In contrast, machine learning (ML) provides a more dynamic process to combine data for the risk stratification of chest pain patients. Liu et al. showed that an ML-based scoring system employing the variables of HRV, vital signs, and ECG changes can accurately predict major adverse cardiac events in chest pain patients [1012]. In the ensemble-based scoring system (ESS) [10], support vector machine (SVM) was adopted as the individual classifier, and a hybrid sampling (under-sampling + over-sampling) technique was proposed to handle data imbalance and output combination in the decision ensemble. The over-sampling component uses a method named SMOTE [13] to generate artificial data samples. However, this process increases the computational burden. In this paper, we adopt a fast neural network training method, extreme learning machine (ELM) [14] as the individual classifier, and aim to improve predictive performance of the ESS framework while reducing the computational complexity.

In recent years, ELM has attracted numerous attentions and many ELM variants and extensions have been developed. For example, there are pruned ELM algorithms [15, 16], evolutionary ELM [17], sparse Bayesian ELM [18], and ensemble based ELM [19, 20]. ELM has also been extended to handle imbalanced data [2123]. Furthermore, there are studies combining fuzzy logic with ELM for performance improvement [24, 25]. Other than algorithmic extensions, ELM methods have been widely implemented in applications such as medical decision making [2628], image processing [29, 30], bioinformatics [31, 32], and industrial applications [33, 34].

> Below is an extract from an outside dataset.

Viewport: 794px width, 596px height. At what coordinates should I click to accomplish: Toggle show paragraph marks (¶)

Given the simplicity and flexibility in extension that ELM has, we aim to investigate the feasibility of combining ESS and ELM in a sophisticated process to facilitate predictive modeling and decision making. The reminder of this paper is organized as follows. The “Clinical Setting and Predictive Variables” section presents the study design, data collection, and selected predictive variables for model building. The “Prediction of Adverse Cardiac Events” section describes a novel ensemble-based framework with extreme learning machine for the prediction of major adverse cardiac events. The “Results” section presents the performance evaluation and “Conclusion” section draws the conclusions.

Clinical Setting and Predictive Variables

Study Design

Adult patients with chest pain suggestive of cardiac etiology were prospectively and conveniently recruited from September 2010 to July 2015 at the Emergency Department (ED) of Singapore General Hospital (SGH). We excluded patients who had an obvious non-cardiac etiology of chest pain (e.g., trauma, pneumothorax) as assessed by the primary ED physician. We also excluded patients if their one-lead ECG showed non-sinus rhythm (e.g., arrhythmia, ectopic beats >5%) or artifacts precluding adequate HRV analysis. Singapore Health Services (SingHealth) Centralized Institutional Review Board approved the study and patient consent was waived.

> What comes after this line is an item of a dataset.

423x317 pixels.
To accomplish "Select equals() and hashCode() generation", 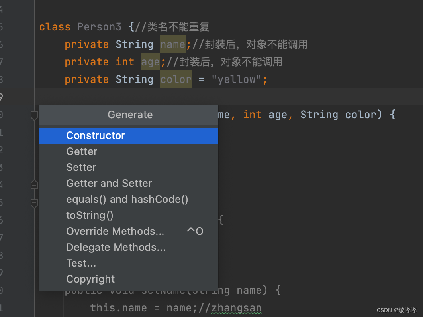I will (x=127, y=199).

For each patient, demographic information and medical history were retrospectively acquired from hospital’s electronic health records (EHR). The first vital signs acquired in the ED or in triage were also obtained from the EHR. The first 12-lead ECG acquired in the ED was read by the primary ED physician as well as a second, independent reviewer for signs of ischemia (e.g., ST segment changes) and other significant abnormalities (e.g., bundle branch block, left ventricular hypertrophy, QTc prolongation, etc.). The first troponin lab taken in the ED was recorded. At SGH, troponin-T is used with an abnormal value defined as >99th percentile of assay (0.03 ng/mL).

Five- to six-minute one-lead ECG signals were recorded with X-Series Monitor (ZOLL Medical Corporation, Chelmsford, MA). ECG signals were then loaded into Kubios version 2.2 (Kuopio, Finland) for HRV analysis. Within the program, software automatically identified QRS complexes. ECG signals were also manually screened to ensure QRS detection accuracy. If necessary, QRS detection could be manually adjusted. The R-R interval time-series was then created for each ECG and screened for irregular rhythm, ectopic beats, or artifacts. Time domain, frequency domain, and non-linear HRV variables were computed using internal software of the Kubios program described by Niskanen et al. [35].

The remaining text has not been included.